Breakfast at Zimbabwe’s Holiday Inn Hotel is US$45 or R855, that is super crazy expensive.

Hopewell Chinono has revealed.

He said the hotel is a victim of the warped economic policies of the Government of Zimbabwe where the exchange rate system is fixed and indirectly determined by the government.

Chinono revealed that two weeks ago he was in South Africa at @StandardBankZA where he explained that Zimbabweans are keeping their money at home and not in the bank because of the dysfunctional exchange rate system.

The managers at @StandardBankZA couldn’t understand why it is the case because they were using the South African standard where everyone receives their money through their bank account and keep it there.

He said he encouraged them to review some of the demands they put on Zimbabweans who are borrowing in South Africa because the Zimbabwean banking system is not similar to theirs.

The dysfunctional exchange rate system is chasing away both local and foreign investors, and it is making it difficult for Zimbabweans to borrow investment funds outside Zimbabwe.

Furthermore, Chinono wondered how one can come and set up a business in a country where breakfast is US$45, and how do you borrow money internationally and bring it home where the exchange rate is fixed.

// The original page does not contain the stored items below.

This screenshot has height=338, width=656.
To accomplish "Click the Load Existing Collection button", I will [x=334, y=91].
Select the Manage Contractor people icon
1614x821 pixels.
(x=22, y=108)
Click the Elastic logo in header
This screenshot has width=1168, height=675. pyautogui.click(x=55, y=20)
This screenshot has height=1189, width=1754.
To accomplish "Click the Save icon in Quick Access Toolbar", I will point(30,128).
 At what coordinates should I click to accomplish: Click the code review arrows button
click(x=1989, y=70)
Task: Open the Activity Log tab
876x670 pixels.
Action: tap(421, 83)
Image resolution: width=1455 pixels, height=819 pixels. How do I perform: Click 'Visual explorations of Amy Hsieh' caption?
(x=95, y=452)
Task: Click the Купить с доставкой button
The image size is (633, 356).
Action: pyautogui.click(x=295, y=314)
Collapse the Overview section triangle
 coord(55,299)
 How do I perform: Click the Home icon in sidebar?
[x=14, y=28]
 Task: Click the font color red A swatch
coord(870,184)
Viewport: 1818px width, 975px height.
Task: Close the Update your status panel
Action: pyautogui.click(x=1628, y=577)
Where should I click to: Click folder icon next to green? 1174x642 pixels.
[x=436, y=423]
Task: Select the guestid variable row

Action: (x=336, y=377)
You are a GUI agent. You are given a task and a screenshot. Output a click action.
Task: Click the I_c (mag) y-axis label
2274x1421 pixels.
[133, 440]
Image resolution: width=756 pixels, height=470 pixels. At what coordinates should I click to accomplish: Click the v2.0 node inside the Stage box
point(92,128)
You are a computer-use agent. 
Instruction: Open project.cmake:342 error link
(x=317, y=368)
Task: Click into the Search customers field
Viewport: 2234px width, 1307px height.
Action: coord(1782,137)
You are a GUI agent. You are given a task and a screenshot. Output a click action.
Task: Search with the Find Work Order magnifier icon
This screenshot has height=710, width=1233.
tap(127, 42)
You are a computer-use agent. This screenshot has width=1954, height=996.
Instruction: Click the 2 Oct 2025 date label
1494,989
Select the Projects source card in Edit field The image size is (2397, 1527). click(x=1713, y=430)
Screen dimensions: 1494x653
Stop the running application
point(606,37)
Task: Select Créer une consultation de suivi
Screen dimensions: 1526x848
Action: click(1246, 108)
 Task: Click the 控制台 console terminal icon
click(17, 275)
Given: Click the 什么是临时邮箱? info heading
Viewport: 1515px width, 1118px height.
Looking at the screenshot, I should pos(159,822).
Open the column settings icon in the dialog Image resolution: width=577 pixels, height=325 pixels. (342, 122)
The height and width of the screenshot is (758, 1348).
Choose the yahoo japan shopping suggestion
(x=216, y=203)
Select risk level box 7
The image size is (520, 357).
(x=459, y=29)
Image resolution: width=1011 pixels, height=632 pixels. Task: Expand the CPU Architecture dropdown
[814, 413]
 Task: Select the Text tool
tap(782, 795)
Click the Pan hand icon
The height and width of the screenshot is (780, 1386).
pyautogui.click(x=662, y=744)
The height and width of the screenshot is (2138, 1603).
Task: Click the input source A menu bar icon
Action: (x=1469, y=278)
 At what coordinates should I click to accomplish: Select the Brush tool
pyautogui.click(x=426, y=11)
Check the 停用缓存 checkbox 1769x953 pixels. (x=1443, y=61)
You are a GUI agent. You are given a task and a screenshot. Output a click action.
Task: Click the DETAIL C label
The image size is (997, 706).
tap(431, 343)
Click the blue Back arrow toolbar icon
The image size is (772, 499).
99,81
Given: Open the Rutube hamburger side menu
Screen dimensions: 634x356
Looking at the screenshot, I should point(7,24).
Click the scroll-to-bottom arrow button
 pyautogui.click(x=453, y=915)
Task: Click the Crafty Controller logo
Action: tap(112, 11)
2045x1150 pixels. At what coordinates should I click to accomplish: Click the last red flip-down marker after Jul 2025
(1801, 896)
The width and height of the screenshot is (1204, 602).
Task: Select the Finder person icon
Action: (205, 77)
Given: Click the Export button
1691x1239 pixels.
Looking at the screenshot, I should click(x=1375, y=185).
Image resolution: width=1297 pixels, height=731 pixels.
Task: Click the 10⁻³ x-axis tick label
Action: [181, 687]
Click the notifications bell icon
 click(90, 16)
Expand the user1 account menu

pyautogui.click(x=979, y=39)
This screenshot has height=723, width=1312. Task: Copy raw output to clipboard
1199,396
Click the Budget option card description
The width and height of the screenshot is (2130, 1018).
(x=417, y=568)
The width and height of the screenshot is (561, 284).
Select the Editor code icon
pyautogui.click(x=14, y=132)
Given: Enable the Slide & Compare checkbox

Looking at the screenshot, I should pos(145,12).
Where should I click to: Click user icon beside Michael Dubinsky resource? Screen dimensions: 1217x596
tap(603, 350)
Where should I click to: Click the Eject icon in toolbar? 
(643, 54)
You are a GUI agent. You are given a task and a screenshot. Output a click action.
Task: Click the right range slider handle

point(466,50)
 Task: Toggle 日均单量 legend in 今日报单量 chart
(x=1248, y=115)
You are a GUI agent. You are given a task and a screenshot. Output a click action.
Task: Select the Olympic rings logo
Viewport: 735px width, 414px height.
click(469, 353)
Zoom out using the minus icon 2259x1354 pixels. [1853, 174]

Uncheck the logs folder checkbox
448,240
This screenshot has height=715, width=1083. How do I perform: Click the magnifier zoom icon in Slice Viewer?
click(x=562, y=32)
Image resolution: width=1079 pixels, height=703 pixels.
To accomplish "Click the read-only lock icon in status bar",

So this breakfast story at Holiday Inn is a reflection of fundamental problems that are deep rooted in the economy, problems that are so profound that they are affecting not just Zimbabweans at home, but Zimbabweans abroad too.

He went on to say it is a mess, but one that can be changed only if the government is serious about fixing the economy.

Chinono said taking spouses for breakfast at the Holiday Inn is US$90 and for his South African followers that is R1,710 if two people are going to have breakfast at Harare’s Holiday Inn.

Meanwhile breakfast at the Holiday Inn Jesmond in London where workers are paid more, and electricity, water and the breakfast ingredients are more expensive is only US$12.80 or R243.